WHAT YOU WILL DO:
Could you copy the lines below word for word, leaving the pictures out of your answer?

DATA ROWS:

┌────────

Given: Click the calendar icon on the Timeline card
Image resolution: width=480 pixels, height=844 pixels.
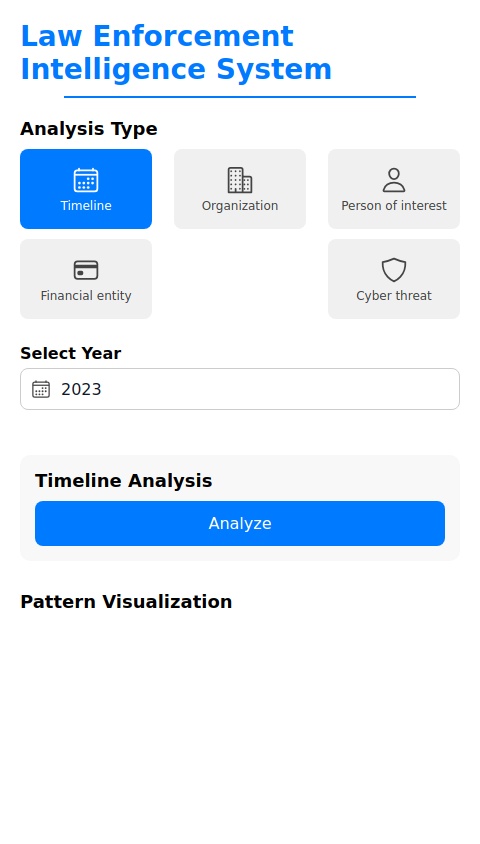Looking at the screenshot, I should [86, 180].
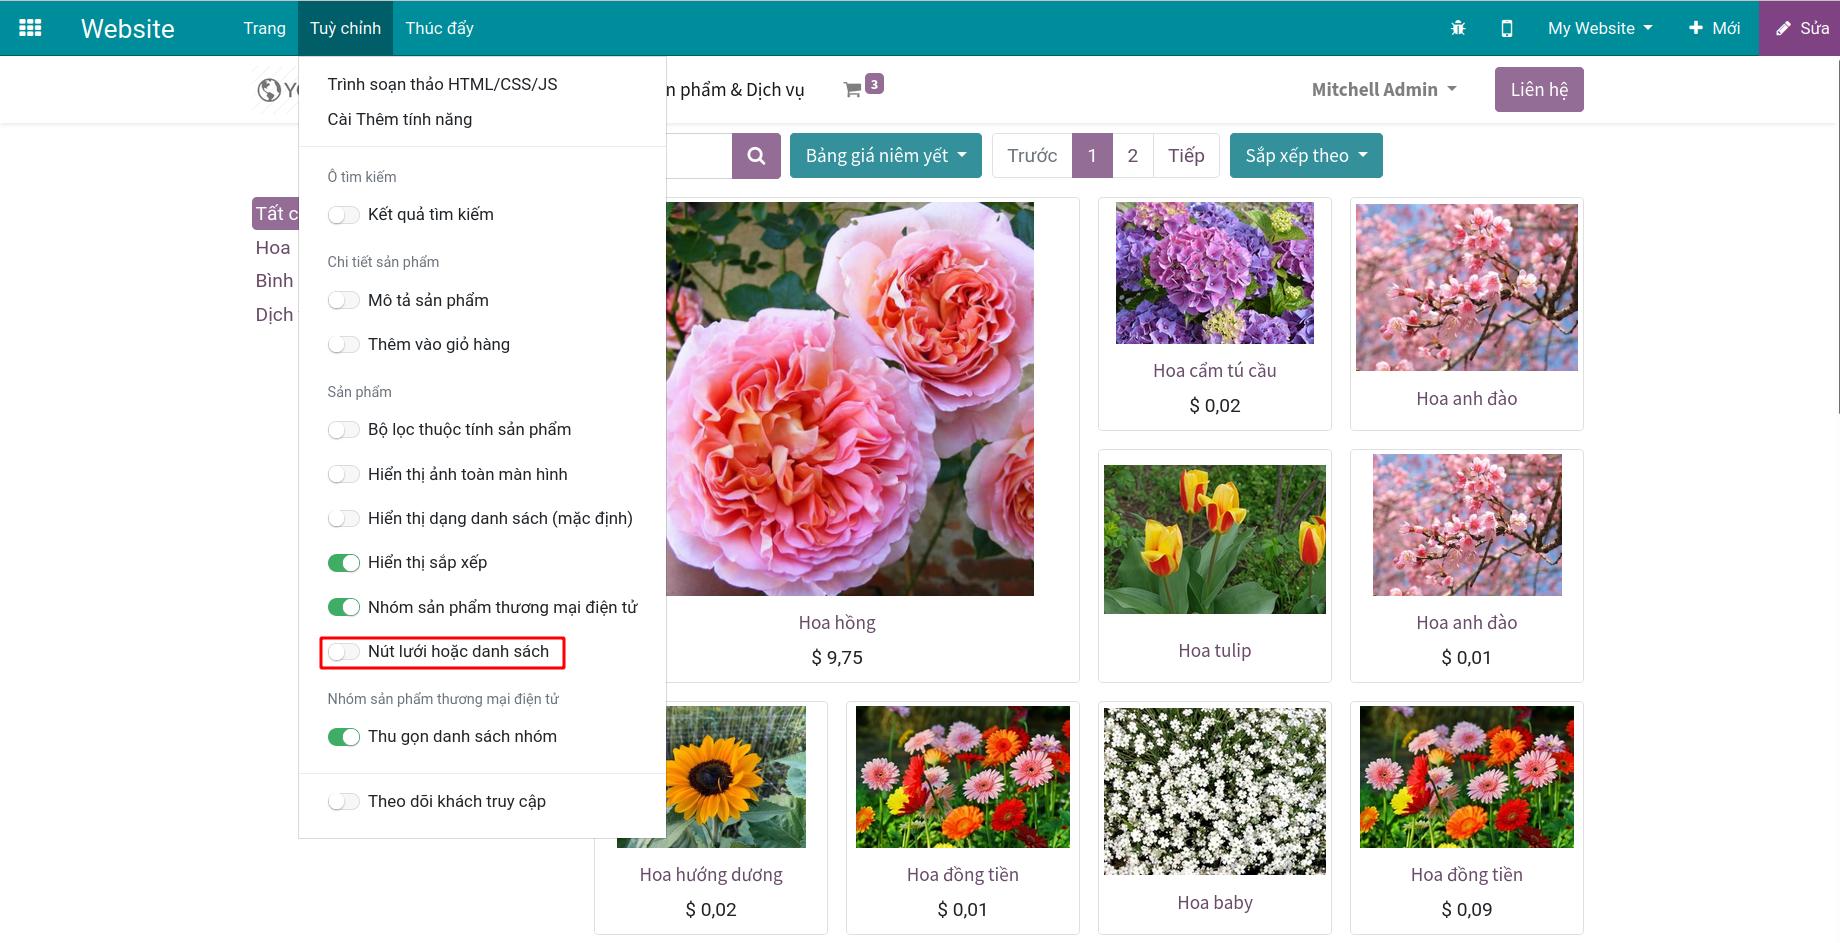Enable Nút lưới hoặc danh sách toggle
1840x943 pixels.
click(x=344, y=652)
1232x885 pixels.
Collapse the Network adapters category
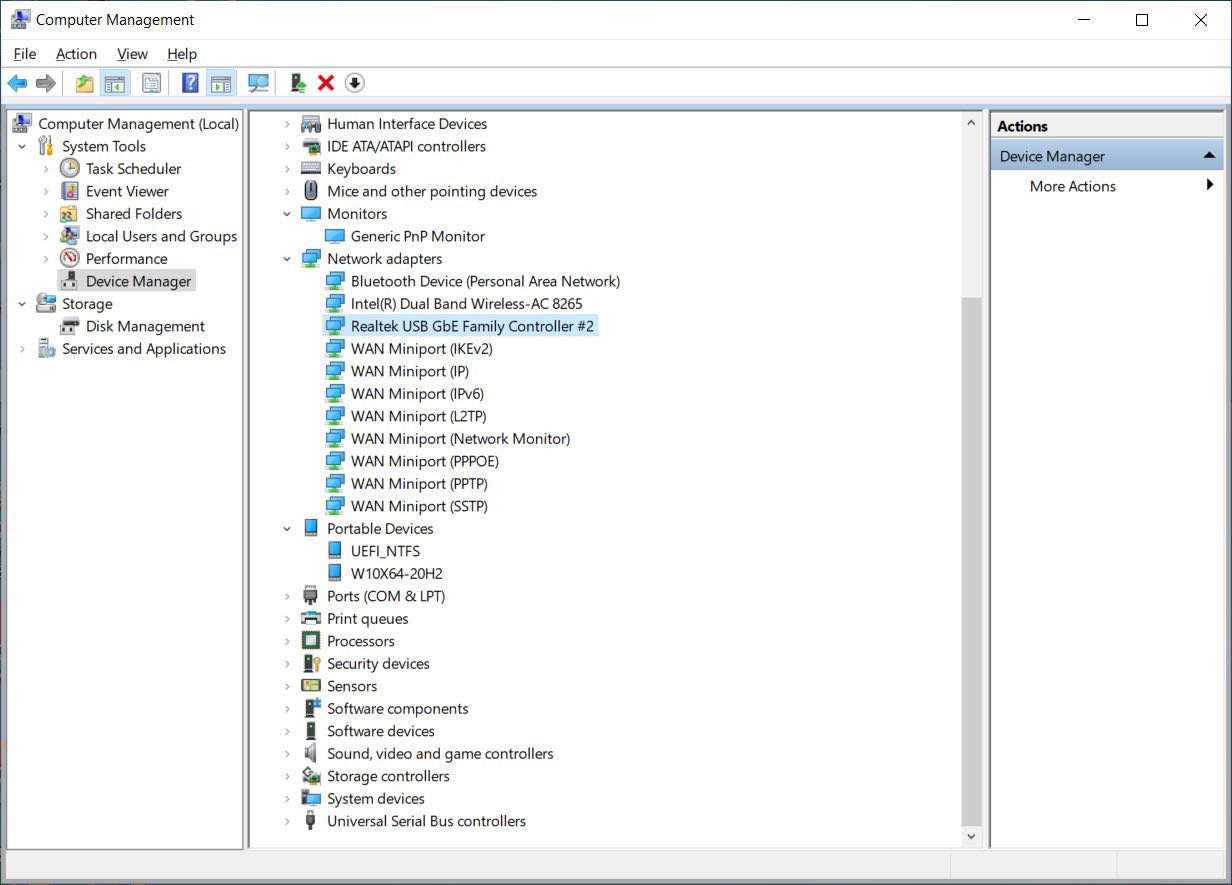pyautogui.click(x=287, y=259)
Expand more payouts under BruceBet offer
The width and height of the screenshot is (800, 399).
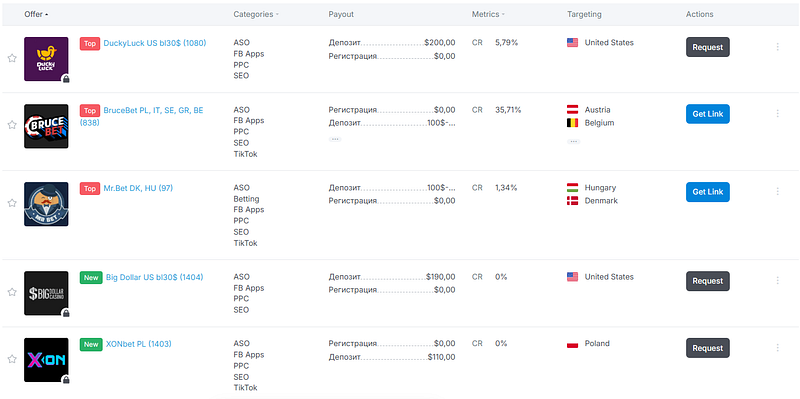tap(335, 139)
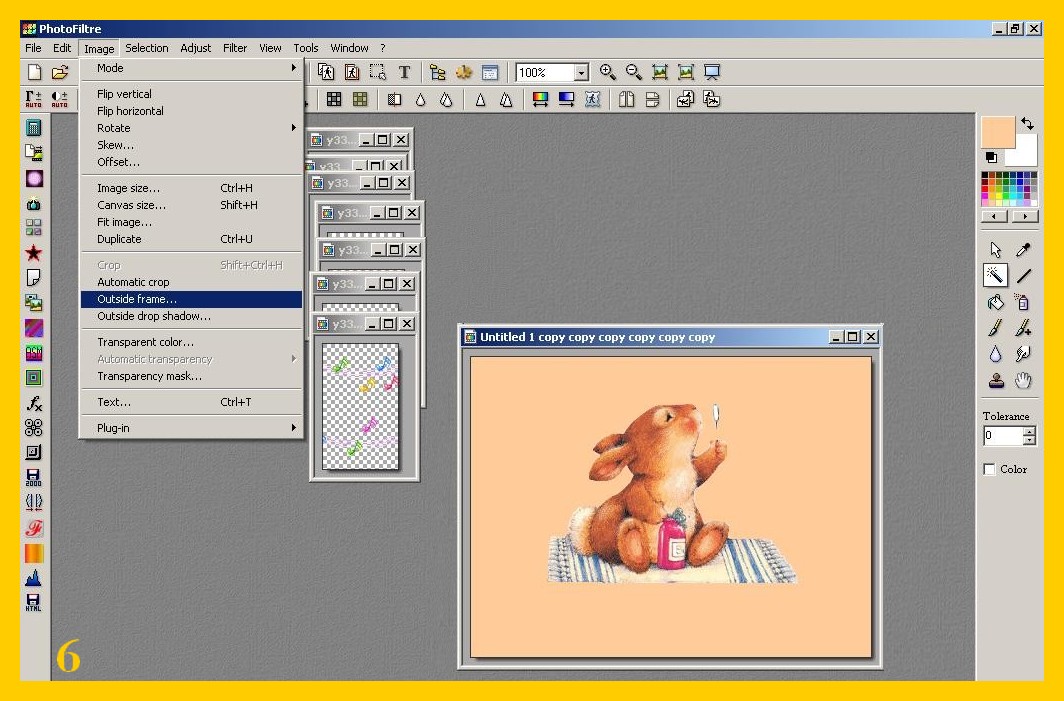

└────────

TASK ANSWER:
Given: Click the calendar icon on the Timeline card
Image resolution: width=480 pixels, height=844 pixels.
Looking at the screenshot, I should [86, 180].
Enable Nút lưới hoặc danh sách toggle
1840x943 pixels.
click(x=344, y=652)
1232x885 pixels.
Collapse the Network adapters category
pyautogui.click(x=287, y=259)
Expand more payouts under BruceBet offer
The width and height of the screenshot is (800, 399).
tap(335, 139)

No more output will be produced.